Abstract:
Stemming algorithms are commonly known in a domain of Natural Language
Processing (NLP) and which has positive impact on Information Retrieval (IR) system
and Morphological Analysis. This research presents design, experiment and development
of longest-match based Stemmer for Wolaytta texts. Wolaytta is one of a morphologically
rich language. In Wolaytta, affixation and compounding are the two ways of forming
words. The words that formed in either ways are both derivate and inflect. Since
morphemes that are used to represent a prefix and infix in other languages are all
represented by a suffix in the case of Wolaytta, the size of so me words are very long. To
strip these lengthy suffixes from the word in iterative manner faces computational
complexity and hence, it affects the accuracy of the stemmer. Therefore, to conflate these
inflected and derived variant of words into its stem (stripping affixes from the words and
leaving it with distinct roots) with better accuracy, the new proposed stemmer used
Longest-Match approach. The deep analysis of Wolaytta morphology has taken place and
which helped the researcher how to compile the possible combination of suffixes.

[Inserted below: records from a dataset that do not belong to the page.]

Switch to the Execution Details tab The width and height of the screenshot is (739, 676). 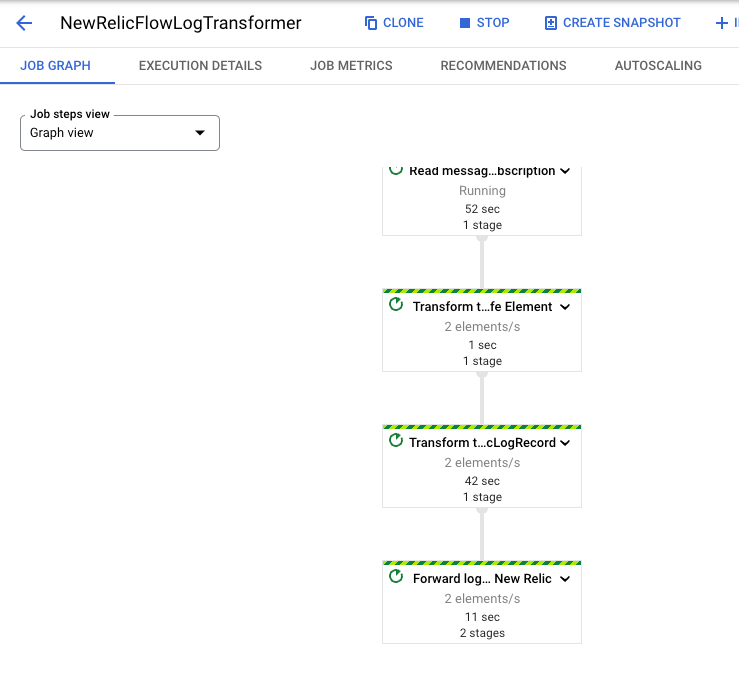coord(200,66)
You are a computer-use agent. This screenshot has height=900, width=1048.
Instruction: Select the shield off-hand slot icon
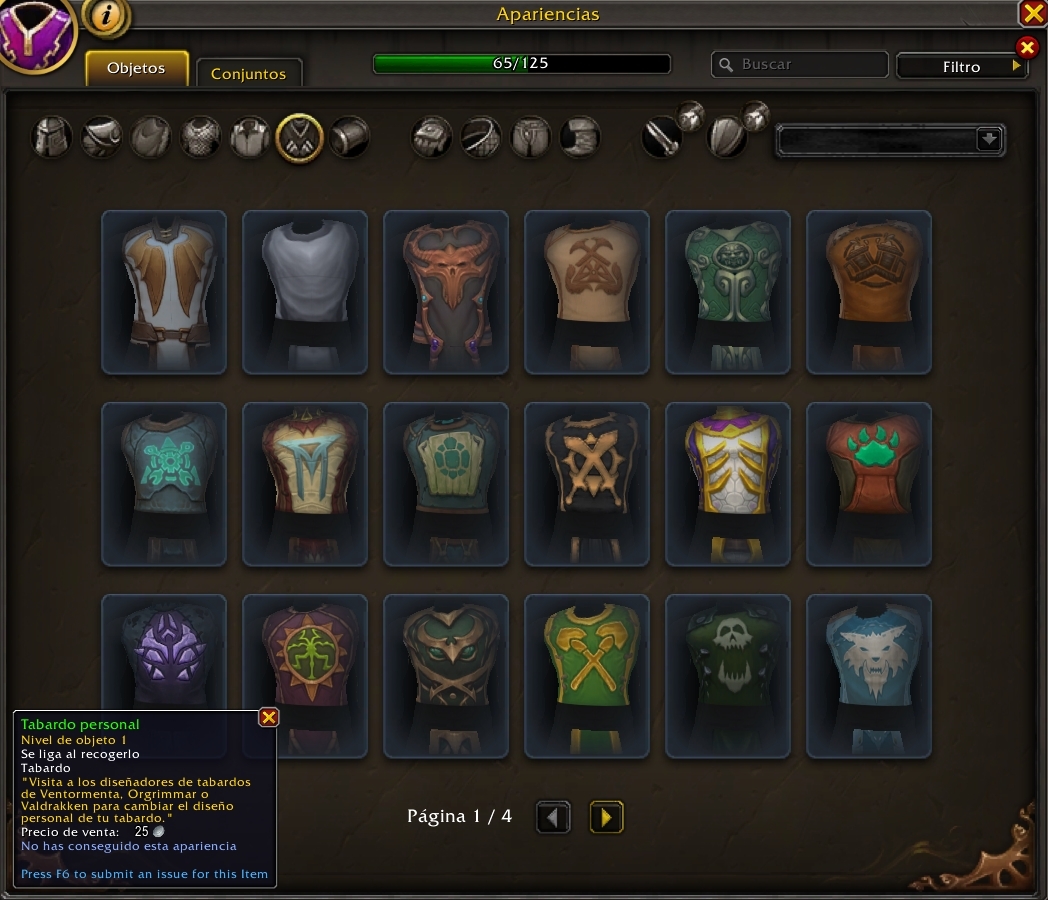point(727,137)
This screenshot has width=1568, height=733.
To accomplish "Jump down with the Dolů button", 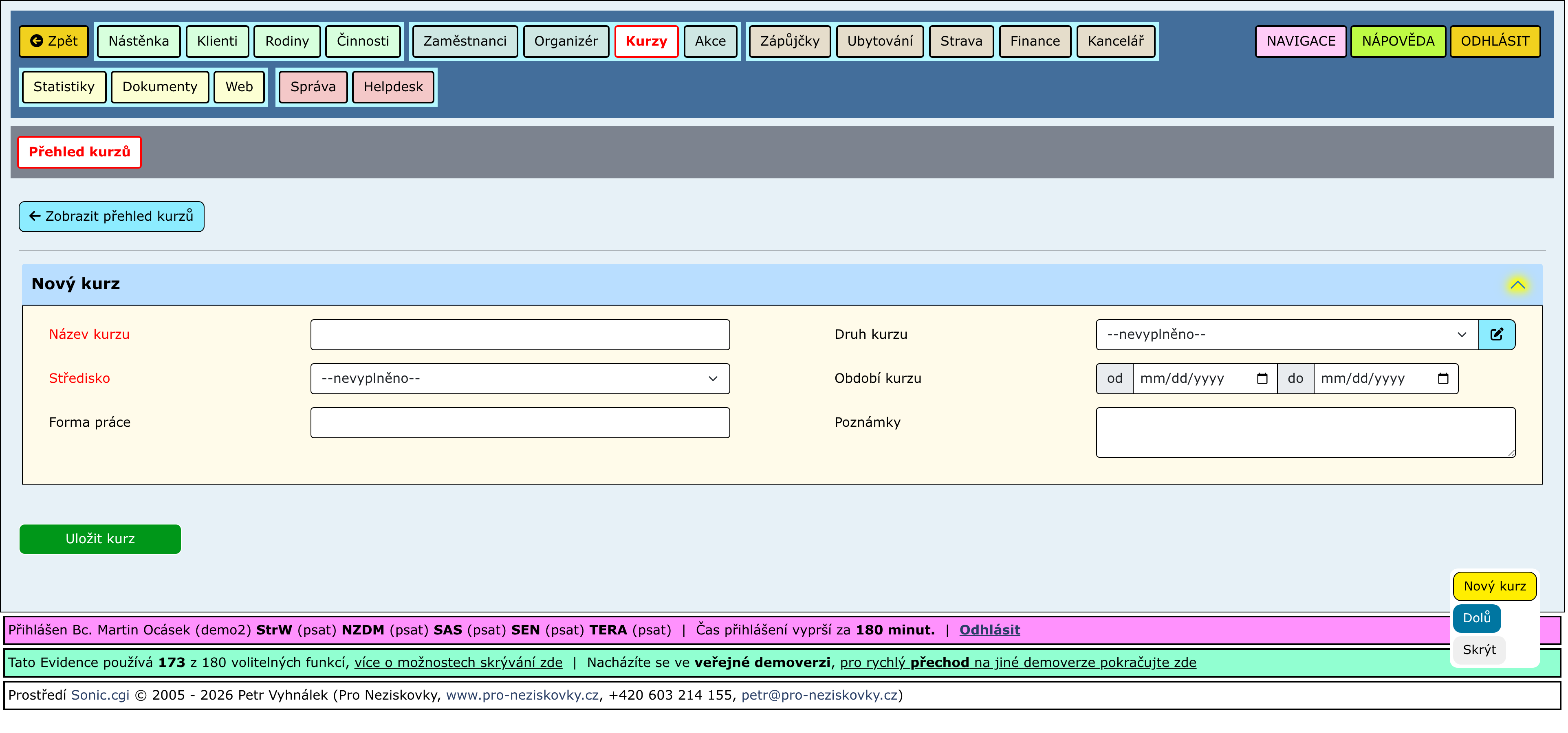I will [x=1476, y=617].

For data preprocess and implementation, C# programming language has been
used. After preprocessing, 12789 unique words are left to experiment this research. Out of
these unique words, 1200 words are randomly selected for testing purpose. Then the
developed stemmer was tested using a method proposed by Paice (counting actual under
and over stemming errors). The output on test dataset has showed 91.84% accuracy with
actual stemmed words. The obtained result shows that the rule based longest match
approach is promising for stemming Wolay tta language texts.